Greetings.  Today we'll be looking over a seemingly simple question but with many twists and turns: What really is mass? The concept of mass, (at least in my opinion) has never been clarified to the curious young physicists and it is important to delve into this significant property of an entity: mass.

Now the reason I wrote this article is due to the fact that I observed a lack in understanding of mass. In today's world, we consider learning as a play between complex statements; but that's exactly where this article shall excel: I shall not explain anything in complex terminologies, and shall enhance your foundations of Physics by looking at mass from a classical physics point of view.

So when I say that there is a lack of understanding in what is mass, this is what I mean:

Me: 'Hi Physics enthusiast. What is mass?'

Physics Enthusiast: 'Mass is the quantity of matter contained in a body'

Me: 'OK...And what is Matter?'

Physics Enthusiast: 'Matter is something that occupies space, has mass and can be typically perceived by our senses'

Really? Is that the definition? If we relate matter back to mass, we're essentially saying: 'Mass is the quantity of 'something that occupies space has mass and can be perceived by our senses'.' This is strange, it's like defining 'a' by telling it is equivalent to 'b' and defining 'b' by telling it's equivalent to 'a'.

So instead, join me on this endavour in finding the real definition of mass, a definition that works always(at least in the realm of classical physics) and a definition that is not vague defining itself back and forth.

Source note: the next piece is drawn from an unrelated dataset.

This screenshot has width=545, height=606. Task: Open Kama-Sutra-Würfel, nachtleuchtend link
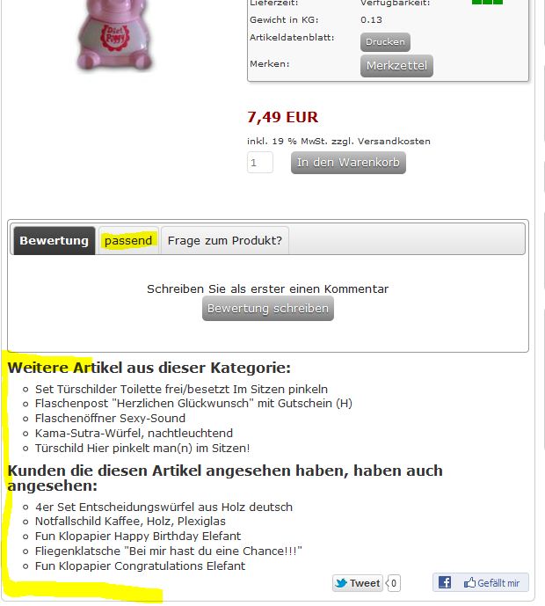pos(134,434)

So if we think of mass, we often relate it to weight and a reading we see on our weighing machine. And the weighing machine is as complicating to me as it is to you; on one hand it is called as the 'weighing machine' and on the other hand it presents the reading in Kilograms which is the SI unit for Mass and not Weight(which is a Force and thus its SI unit is Newtons) which is absurd, but that's the topic for another article. But yes, overall, we think of mass as a reading given by our Weighing Machine; but think...is that really what mass is?

We can also think of mass as the definition we see above but that is self-contradictory and inconsistent. Let's say we have an object, like water; the definition refers to that water's mass being the quantity of matter. Alright...and matter refers to something:

• That occupies space--OK, water occupies space

• Perceived by our senses--Yes, water can be perceived by our senses

• And has mass--That's what we're looking for! We're back at the start, so NO!

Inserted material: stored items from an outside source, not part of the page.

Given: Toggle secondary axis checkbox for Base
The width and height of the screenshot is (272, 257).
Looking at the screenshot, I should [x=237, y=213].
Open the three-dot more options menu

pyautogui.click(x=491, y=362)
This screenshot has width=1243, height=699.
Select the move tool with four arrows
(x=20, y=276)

So this definition does not work as well as we might expect.

Instead, let's adopt a new definition. Mass is a measurement for the resistance to a force for a change in acceleration. Now don't run away, I'm going to simplify this whole thing for you. 

So if we have an object with mass m>0, then it means it should have some resistance to a force for a change in acceleration. Let's say the mass of this object is 1 kilogram and it is at rest and this object is a ball. For me to get this ball into motion, I need to apply little force and would also give up earlier to the force of friction. However, if I have say, a 30 Kilogram ball(that is destructive), I would need much more force to get it in motion, which means it has a higher resistance to force and would also move for longer before giving up to the force of friction. Thus, we can define mass as a quantitative measurement of the resistance the body by virtue has. This is the resistance to accelerate(or de-accelerate) due to a given force. That's a much more consistent definition of mass.

This is also consistent with Newton's 1st law of motion related to inertia. This property, what we just understood about the resistance to force is nothing other than intertia. So more the mass, more the inertia because mass is the quantitative measurement of inertia!

In fact, we can also perform mathematics in several cases for mass with Newton's famous equation:

F=ma.

We can use the above equation in representing our physics definition more mathematically so it's appealing and also to back up our claims. We rearrange the equation as:

m=F/a.

And what do we see by this? Well, we primarily see that the more the mass, the more the force required keeping the acceleration constant. Basically, it is backing up our argument about the fact that more the mass, more the force required since the resistance is greater. The same formula also tells us more the mass, lesser the acceleration from the same force and we see that if we rearrange the formula this way:

a=F/m.

Basically, more the mass, lesser the acceleration since the resistance to motion is increased. That's all logical...all that we did is represented all we were saying previously as words mathematically.